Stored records
————

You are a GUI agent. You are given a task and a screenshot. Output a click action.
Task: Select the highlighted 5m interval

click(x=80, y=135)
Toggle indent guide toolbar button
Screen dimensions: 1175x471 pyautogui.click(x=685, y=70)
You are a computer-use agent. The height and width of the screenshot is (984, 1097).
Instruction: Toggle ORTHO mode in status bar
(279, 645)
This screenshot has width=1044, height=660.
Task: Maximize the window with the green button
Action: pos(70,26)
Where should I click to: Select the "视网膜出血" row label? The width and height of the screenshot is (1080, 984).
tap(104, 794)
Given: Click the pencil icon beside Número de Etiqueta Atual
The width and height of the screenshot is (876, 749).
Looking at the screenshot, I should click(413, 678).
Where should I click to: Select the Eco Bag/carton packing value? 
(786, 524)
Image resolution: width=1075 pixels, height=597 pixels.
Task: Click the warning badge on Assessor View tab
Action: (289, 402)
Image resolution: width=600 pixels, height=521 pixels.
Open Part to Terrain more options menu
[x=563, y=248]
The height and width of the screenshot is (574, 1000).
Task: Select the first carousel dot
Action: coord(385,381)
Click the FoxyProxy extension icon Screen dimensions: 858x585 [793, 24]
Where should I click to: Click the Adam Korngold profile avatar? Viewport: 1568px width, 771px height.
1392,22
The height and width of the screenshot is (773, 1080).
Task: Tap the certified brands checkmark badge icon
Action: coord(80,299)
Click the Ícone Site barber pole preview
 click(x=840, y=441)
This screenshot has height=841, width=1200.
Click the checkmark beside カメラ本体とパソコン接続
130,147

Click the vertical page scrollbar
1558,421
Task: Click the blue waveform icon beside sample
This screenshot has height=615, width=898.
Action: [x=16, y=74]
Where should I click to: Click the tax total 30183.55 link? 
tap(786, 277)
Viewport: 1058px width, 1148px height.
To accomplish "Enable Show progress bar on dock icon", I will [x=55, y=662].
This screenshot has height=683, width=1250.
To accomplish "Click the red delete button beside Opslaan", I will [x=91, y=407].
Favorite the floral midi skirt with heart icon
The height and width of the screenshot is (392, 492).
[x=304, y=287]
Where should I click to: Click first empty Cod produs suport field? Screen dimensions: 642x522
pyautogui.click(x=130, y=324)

————

→ YOUR TASK
Output the data above exactly, please, line for line.

→ RESPONSE BELOW
You are a GUI agent. You are given a task and a screenshot. Output a click action.
Task: Select the highlighted 5m interval

click(x=80, y=135)
Toggle indent guide toolbar button
Screen dimensions: 1175x471 pyautogui.click(x=685, y=70)
You are a computer-use agent. The height and width of the screenshot is (984, 1097).
Instruction: Toggle ORTHO mode in status bar
(279, 645)
This screenshot has width=1044, height=660.
Task: Maximize the window with the green button
Action: pos(70,26)
Where should I click to: Select the "视网膜出血" row label? The width and height of the screenshot is (1080, 984).
tap(104, 794)
Given: Click the pencil icon beside Número de Etiqueta Atual
The width and height of the screenshot is (876, 749).
Looking at the screenshot, I should click(413, 678).
Where should I click to: Select the Eco Bag/carton packing value? 
(786, 524)
Image resolution: width=1075 pixels, height=597 pixels.
Task: Click the warning badge on Assessor View tab
Action: (289, 402)
Image resolution: width=600 pixels, height=521 pixels.
Open Part to Terrain more options menu
[x=563, y=248]
The height and width of the screenshot is (574, 1000).
Task: Select the first carousel dot
Action: coord(385,381)
Click the FoxyProxy extension icon Screen dimensions: 858x585 [793, 24]
Where should I click to: Click the Adam Korngold profile avatar? Viewport: 1568px width, 771px height.
1392,22
The height and width of the screenshot is (773, 1080).
Task: Tap the certified brands checkmark badge icon
Action: coord(80,299)
Click the Ícone Site barber pole preview
 click(x=840, y=441)
This screenshot has height=841, width=1200.
Click the checkmark beside カメラ本体とパソコン接続
130,147

Click the vertical page scrollbar
1558,421
Task: Click the blue waveform icon beside sample
This screenshot has height=615, width=898.
Action: [x=16, y=74]
Where should I click to: Click the tax total 30183.55 link? 
tap(786, 277)
Viewport: 1058px width, 1148px height.
To accomplish "Enable Show progress bar on dock icon", I will [x=55, y=662].
This screenshot has height=683, width=1250.
To accomplish "Click the red delete button beside Opslaan", I will [x=91, y=407].
Favorite the floral midi skirt with heart icon
The height and width of the screenshot is (392, 492).
[x=304, y=287]
Where should I click to: Click first empty Cod produs suport field? Screen dimensions: 642x522
pyautogui.click(x=130, y=324)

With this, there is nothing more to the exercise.